- Source passage:
Pain needs interpreting

If a patient visits the doctor with chest pain, the first thing a good doctor will want to do is diagnose the cause of the pain. Just prescribing aspirin isn’t good healthcare. The chest pain needs exploring, examining and analysing. Only then can it be treated. While sympathy is a valuable virtue in a doctor, a patient wouldn’t and shouldn’t be pleased if all they get from a doctor is sympathy. 

In a similar way, as a pastor, my job is to help people interpret their pain. Pain itself – though very unpleasant – doesn’t tell us much. It hurts. It’s uncomfortable. It’s upsetting. We don’t want it. Often, we just want it to go away! But good spiritual care requires interpretation of our pain.

- Task item: Set down the passage on interpreting pain word for word, starting at "If a patient" and ending at "doctor is sympathy.".

- Extracted entries:

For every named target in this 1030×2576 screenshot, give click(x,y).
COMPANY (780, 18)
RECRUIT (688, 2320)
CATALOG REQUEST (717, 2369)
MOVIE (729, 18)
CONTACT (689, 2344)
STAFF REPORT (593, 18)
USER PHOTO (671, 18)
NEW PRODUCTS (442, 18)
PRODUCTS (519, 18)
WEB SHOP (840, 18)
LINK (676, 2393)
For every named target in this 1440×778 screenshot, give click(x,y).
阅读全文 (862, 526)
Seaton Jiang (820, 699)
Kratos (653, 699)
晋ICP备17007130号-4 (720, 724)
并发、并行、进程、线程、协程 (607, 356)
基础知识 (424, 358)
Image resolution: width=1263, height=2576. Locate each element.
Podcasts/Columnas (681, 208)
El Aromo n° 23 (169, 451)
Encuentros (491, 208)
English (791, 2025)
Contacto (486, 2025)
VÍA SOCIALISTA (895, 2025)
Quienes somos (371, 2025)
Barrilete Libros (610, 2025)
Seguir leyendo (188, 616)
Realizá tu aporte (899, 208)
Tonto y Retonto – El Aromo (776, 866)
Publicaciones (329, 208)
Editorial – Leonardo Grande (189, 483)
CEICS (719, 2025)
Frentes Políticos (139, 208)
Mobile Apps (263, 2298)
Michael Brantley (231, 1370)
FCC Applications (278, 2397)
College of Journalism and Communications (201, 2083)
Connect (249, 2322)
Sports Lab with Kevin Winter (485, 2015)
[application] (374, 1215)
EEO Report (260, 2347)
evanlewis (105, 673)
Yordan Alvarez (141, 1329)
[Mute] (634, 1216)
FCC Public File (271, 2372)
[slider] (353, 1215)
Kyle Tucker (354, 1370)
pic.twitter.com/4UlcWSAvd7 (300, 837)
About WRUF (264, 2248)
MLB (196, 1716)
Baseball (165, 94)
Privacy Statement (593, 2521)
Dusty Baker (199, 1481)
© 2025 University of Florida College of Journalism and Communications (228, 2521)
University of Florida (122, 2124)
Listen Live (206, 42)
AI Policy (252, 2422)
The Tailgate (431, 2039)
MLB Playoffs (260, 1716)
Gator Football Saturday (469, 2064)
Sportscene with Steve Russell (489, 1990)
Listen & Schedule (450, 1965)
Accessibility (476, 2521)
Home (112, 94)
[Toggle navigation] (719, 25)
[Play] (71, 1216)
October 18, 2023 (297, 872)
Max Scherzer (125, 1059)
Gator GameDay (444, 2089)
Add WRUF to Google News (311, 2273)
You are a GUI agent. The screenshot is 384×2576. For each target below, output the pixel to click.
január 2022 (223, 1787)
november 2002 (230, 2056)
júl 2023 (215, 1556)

- Solution to this task:
If a patient visits the doctor with chest pain, the first thing a good doctor will want to do is diagnose the cause of the pain. Just prescribing aspirin isn’t good healthcare. The chest pain needs exploring, examining and analysing. Only then can it be treated. While sympathy is a valuable virtue in a doctor, a patient wouldn’t and shouldn’t be pleased if all they get from a doctor is sympathy.